With my chronic illness, it can sometimes be even more intimidating because, while my illness rarely affects my work, (I’m very lucky, I know) telling a new employer about it is always a bit nerve wracking. I’m never sure if I should or not, but usually decide it would be better to be upfront. Why? Because if something did happen, they would know how to handle it and everyone would be less nervous.

My biggest risk is fainting, either due to vasovegal syncope, or exhaustion. Either way, I have a tendency to go into postural seizures (there are different kinds of seizures) which is, in my case, due to lack of oxygen to my brain from a blood pressure drop. For someone who isn’t educated about it, or doesn’t know me, it can be horribly terrifying. Everyone has heard that fainting, especially with seizures, needs an ambulance. Except, no, mine doesn’t. I, in every time it’s happened, have always needed a big glass of water, an apple (I really don’t know why that helps but it does, where other foods don’t), and a nap that lasts several hours. A thousands of dollars ambulance ride and a pointless ER stay have never been required.

In America, regardless of who calls them, the patient pays for the medical transport service and the ER bill, even if they don’t want it. If you’re unable to verbally refuse service and your medical ID doesn’t say “no ambulance”, there’s no way around footing the bill. It’s extremely frustrating, and why many epileptics risk a fatal seizure to avoid paramedics. It’s also why, even though I have a medical ID, I don’t like to go places without a friend or family member. My ID doesn’t have the ambulance ban because I don’t faint enough to risk turning down lifesaving help if another emergency arises.

Anyway, back to jobs. Wednesday, I had an interview for a position as a part-time receptionist in a post-acute care facility. I told them about my illness and, to my relief, it didn’t phase them (HOORAY!!). I got a second interview on Friday and GOT THE JOB!!

I don’t have much experience in the field but I’m very passionate about being a medical receptionist and maybe ending up as a doctor’s personal secretary some day (I need to learn more about what that job entails before I know for certain). I want to be one of the people helping to connect patients and their care team in a way that makes them feel comfortable and like they’re a priority.

As Spoonies, we know how big a difference it can make when your receptionist is knowledgeable and helpful vs. when they’re not. One recent experience I’ve had was of calling into a facility, asking for a specific specialty department for an office visit, and instead being connected to a procedure office with a similar sounding (but very different) name. Not only did it slow me down, it slowed down the procedure scheduler, and if she hadn’t caught it I would’ve been extremely angry to find I’d scheduled a procedure, and not an office visit, and would have to start the scheduling process all over again.

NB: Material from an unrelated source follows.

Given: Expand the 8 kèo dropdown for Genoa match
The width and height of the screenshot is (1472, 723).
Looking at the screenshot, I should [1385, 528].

I want to be that receptionist who makes a patient or their family say “Wow, that was quick!”, “This was so much easier than I thought”, or “This facility cares about us” because so many times I’ve spoken to someone who wasn’t certain what I was asking, which department I needed, or what health condition I was talking about (or its subsequent urgency) and it made me feel like I was just an annoying voice on the phone instead of a human looking for medical care. I’m educated in a lot of kinds of conditions and since my mom is a nurse I’ve learned a lot about levels of urgency. This can be helpful when relaying to a nurse or doc in a message the urgency of a patient’s call. Attention to detail can help a patient feel welcome and like they matter to their care team.

Receptionists are the first person you interact with in a hospital or care facility, and they have the ability to make your subsequent interactions just a little bit easier. I’m so excited to start, so that hopefully I can make the patients more comfortable and help their families to know they’re a priority and being cared for properly. I hope this step into this field leads to even more opportunities to help build communication between patients and facilities. I think I’m going to really enjoy the job and am looking forward to starting.